Footage captured by a protester shows the driver being held in a choke hold on the road as blood pours down his forehead.
The person filming shouts: ‘This n**** just came through 100 miles an hour, smashed this car and he just f***ing killed her.’
The camera pans to a badly damaged SUV across the street where a woman can be seen receiving treatment from other protesters.
The suspect is seen being hauled around by a man who keeps his arm firmly around his neck.
As he pleads for police, the cameraman tells him: ‘You’re going down boy, you’re going down, it’s over. You bitch.’
The suspect replies: ‘I did not mean to.’
The scene is confusing and chaotic, and there initially appears to be no police presence and no paramedics to treat the woman on the ground.
The man filming the video and others seem to be shocked that they are having to keep the suspect prisoner and that police haven’t arrived.
After a few minutes a convoy of police cars rolls in and the suspect is handed over to them.
The Uptown neighborhood, like George Floyd Square, has been turned into a memorial to Smith since he was shot dead on June 3. Roads are closed and anti-police graffiti covers the streets and buildings nearby.
Protesters painted the alleyway where Smith died last week with the writing: ‘Blood on their hands.’
Local residents and business owners say they are concerned that the neighborhood has become lawless.
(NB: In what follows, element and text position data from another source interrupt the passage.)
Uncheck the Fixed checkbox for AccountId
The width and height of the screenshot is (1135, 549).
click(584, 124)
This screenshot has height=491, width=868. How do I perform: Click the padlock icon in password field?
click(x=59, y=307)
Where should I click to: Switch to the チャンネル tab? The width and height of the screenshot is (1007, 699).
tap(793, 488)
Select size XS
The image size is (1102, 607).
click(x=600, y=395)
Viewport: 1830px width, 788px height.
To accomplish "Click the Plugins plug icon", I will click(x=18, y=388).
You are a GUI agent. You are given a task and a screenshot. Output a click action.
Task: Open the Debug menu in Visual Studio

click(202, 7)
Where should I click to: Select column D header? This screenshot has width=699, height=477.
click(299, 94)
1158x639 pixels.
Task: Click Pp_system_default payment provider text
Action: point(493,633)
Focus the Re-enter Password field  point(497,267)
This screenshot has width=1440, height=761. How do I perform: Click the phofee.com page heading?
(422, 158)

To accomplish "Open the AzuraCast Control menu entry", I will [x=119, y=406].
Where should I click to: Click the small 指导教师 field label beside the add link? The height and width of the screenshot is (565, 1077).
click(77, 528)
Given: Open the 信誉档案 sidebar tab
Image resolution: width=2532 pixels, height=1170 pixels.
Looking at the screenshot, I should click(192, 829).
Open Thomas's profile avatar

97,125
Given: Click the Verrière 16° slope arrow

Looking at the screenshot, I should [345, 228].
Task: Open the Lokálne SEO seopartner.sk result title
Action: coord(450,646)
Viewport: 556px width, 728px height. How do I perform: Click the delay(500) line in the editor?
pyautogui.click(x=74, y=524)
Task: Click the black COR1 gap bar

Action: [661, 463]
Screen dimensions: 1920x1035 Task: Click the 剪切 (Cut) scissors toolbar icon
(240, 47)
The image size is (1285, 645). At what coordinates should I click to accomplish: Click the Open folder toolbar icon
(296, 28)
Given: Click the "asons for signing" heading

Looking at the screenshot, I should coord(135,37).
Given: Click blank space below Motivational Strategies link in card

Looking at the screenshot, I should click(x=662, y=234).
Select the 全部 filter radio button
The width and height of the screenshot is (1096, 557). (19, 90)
On Sunday, the Juut Salon Spa, a fixture at the corner of Hennepin Avenue and Lake Street announced it was a closing after 35 years.
Posting on its Facebook page, the salon said: ‘It has become more and more evident that Uptown continues to struggle with store closings, social unrest, crime and street closures.
‘We would be heartbroken if anything were to happen to our team members or clients. With that at the forefront, we made this difficult decision.’